Según Kourilsky, el sistema de información está constituido por esferas de poder, divididas entre quienes generan información, quienes la traducen y publican, y quienes la reciben. Haciendo especial énfasis en el periodismo, Kourilsky remarca que "es todo un conjunto de dispositivos, de sistemas, que hacen que de una manera u otra el campo esté libre para que este virus de la información se pueda desarrollar. A veces, puede estar manipulado por grupos elite, a veces por individuos. Si nosotros no tenemos una interpretación de esta situación, entonces, no tenemos ningún control sobre su difusión " y concluye con que "en el fondo, el verdadero control (que se podría aplicar al virus) es el control del público y del ciudadano, ya que tienen todos los derechos democráticos; porque hay un verdadero problema democrático dentro de la recepción y la crítica de la información". Es decir, la emisión de información desde el aspecto negativo del principio de precaución, se presentaría como un virus informativo, contra el cual no tenemos herramientas claras de detección.

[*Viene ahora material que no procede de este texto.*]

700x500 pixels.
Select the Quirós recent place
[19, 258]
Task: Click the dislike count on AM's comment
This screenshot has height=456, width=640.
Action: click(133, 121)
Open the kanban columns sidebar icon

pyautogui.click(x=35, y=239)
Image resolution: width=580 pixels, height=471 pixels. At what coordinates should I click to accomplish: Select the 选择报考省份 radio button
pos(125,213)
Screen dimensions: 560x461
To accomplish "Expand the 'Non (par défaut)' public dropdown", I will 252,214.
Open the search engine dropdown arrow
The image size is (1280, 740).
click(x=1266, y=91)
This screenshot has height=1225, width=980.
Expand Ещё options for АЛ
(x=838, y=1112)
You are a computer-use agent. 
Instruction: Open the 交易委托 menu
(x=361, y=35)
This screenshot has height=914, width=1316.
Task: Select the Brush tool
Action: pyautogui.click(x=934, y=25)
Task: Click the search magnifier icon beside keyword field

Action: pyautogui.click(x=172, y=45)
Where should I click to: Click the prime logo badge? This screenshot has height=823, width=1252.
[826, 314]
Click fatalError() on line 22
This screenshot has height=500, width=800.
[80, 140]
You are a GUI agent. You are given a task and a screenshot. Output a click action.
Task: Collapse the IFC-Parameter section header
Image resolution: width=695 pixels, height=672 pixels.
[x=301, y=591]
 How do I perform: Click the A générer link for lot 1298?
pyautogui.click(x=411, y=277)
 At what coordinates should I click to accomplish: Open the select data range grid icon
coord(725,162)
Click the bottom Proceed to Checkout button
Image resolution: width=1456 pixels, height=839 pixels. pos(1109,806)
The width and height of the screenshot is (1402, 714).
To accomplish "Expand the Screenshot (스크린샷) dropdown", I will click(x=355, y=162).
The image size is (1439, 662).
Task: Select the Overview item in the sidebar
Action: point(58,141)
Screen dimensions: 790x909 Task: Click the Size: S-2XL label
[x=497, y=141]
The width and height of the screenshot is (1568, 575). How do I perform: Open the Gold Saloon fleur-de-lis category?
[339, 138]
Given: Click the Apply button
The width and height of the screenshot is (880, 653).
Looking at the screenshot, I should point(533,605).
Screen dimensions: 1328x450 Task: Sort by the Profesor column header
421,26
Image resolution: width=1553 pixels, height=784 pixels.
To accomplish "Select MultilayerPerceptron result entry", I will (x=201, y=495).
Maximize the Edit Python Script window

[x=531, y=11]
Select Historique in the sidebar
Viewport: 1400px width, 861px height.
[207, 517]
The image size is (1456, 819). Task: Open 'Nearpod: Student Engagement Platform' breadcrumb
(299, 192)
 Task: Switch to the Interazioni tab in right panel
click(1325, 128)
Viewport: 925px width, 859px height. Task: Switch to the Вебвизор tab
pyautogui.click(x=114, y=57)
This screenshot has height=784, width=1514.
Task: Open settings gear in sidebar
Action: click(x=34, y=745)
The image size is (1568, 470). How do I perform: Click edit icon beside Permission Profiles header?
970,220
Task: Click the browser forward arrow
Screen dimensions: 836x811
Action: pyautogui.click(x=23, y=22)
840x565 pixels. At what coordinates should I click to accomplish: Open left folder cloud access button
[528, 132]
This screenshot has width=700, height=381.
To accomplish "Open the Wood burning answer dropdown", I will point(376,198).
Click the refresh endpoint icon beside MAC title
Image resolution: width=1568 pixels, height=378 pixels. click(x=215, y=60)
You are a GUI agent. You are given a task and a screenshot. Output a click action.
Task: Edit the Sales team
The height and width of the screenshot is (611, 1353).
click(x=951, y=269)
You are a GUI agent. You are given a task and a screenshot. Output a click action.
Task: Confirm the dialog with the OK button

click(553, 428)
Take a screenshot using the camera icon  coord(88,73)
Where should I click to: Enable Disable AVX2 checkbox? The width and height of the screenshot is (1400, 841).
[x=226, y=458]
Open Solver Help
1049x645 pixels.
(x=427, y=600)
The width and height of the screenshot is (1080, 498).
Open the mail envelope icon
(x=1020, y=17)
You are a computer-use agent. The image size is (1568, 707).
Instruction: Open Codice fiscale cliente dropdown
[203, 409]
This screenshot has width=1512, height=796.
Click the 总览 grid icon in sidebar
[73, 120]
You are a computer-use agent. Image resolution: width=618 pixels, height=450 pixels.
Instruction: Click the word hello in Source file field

Y es, según Kourilsky, la sociedad democrática la que debe desarrollar la capacidad crítica para detectar estas informaciones intencionadas: "Creo que en ese momento habría un aluvión de virus de información, también en aspectos relacionados con la religión y con ciertas ideologías, y concluiré (parafraseando al ex director del Instituto Pasteur, quien tenía la costumbre de decir que "no hay peor virus que el virus ideológico"): No hay peor virus que el virus de la información. Como ciudadanos y ciudadanas debemos protegernos de este virus de la información".